START EXCERPTED RECORDS

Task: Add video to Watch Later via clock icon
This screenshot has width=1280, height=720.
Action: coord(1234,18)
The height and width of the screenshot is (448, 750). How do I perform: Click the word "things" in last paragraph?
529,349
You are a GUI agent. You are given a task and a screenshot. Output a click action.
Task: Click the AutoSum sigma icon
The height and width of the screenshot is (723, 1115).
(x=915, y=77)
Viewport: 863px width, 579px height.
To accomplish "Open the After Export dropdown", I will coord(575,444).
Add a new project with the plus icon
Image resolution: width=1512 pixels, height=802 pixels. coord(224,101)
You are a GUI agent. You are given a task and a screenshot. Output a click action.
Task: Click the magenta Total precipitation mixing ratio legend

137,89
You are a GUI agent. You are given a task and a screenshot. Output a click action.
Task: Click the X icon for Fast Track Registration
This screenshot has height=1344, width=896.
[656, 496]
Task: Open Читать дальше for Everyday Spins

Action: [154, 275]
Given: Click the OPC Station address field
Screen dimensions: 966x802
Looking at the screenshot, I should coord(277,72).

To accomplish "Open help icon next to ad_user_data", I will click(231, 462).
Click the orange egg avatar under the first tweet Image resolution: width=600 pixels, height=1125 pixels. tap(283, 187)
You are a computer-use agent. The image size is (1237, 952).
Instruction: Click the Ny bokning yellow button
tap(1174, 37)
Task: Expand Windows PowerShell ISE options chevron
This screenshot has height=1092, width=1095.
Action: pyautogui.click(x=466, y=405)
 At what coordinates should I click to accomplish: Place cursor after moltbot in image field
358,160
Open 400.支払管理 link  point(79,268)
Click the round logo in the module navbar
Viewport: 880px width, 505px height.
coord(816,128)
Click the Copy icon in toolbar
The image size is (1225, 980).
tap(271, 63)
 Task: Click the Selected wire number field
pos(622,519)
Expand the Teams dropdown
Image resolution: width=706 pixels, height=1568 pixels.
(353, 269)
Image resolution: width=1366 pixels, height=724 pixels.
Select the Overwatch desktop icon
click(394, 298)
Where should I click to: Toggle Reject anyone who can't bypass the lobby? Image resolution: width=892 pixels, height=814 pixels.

END EXCERPTED RECORDS

Return all of the entries exactly as they were supplied.

Task: Add video to Watch Later via clock icon
This screenshot has width=1280, height=720.
Action: coord(1234,18)
The height and width of the screenshot is (448, 750). How do I perform: Click the word "things" in last paragraph?
529,349
You are a GUI agent. You are given a task and a screenshot. Output a click action.
Task: Click the AutoSum sigma icon
The height and width of the screenshot is (723, 1115).
(x=915, y=77)
Viewport: 863px width, 579px height.
To accomplish "Open the After Export dropdown", I will coord(575,444).
Add a new project with the plus icon
Image resolution: width=1512 pixels, height=802 pixels. coord(224,101)
You are a GUI agent. You are given a task and a screenshot. Output a click action.
Task: Click the magenta Total precipitation mixing ratio legend

137,89
You are a GUI agent. You are given a task and a screenshot. Output a click action.
Task: Click the X icon for Fast Track Registration
This screenshot has height=1344, width=896.
[656, 496]
Task: Open Читать дальше for Everyday Spins

Action: [154, 275]
Given: Click the OPC Station address field
Screen dimensions: 966x802
Looking at the screenshot, I should coord(277,72).

To accomplish "Open help icon next to ad_user_data", I will click(231, 462).
Click the orange egg avatar under the first tweet Image resolution: width=600 pixels, height=1125 pixels. tap(283, 187)
You are a computer-use agent. The image size is (1237, 952).
Instruction: Click the Ny bokning yellow button
tap(1174, 37)
Task: Expand Windows PowerShell ISE options chevron
This screenshot has height=1092, width=1095.
Action: pyautogui.click(x=466, y=405)
 At what coordinates should I click to accomplish: Place cursor after moltbot in image field
358,160
Open 400.支払管理 link  point(79,268)
Click the round logo in the module navbar
Viewport: 880px width, 505px height.
coord(816,128)
Click the Copy icon in toolbar
The image size is (1225, 980).
tap(271, 63)
 Task: Click the Selected wire number field
pos(622,519)
Expand the Teams dropdown
Image resolution: width=706 pixels, height=1568 pixels.
(353, 269)
Image resolution: width=1366 pixels, height=724 pixels.
Select the Overwatch desktop icon
click(394, 298)
Where should I click to: Toggle Reject anyone who can't bypass the lobby? Image resolution: width=892 pixels, height=814 pixels.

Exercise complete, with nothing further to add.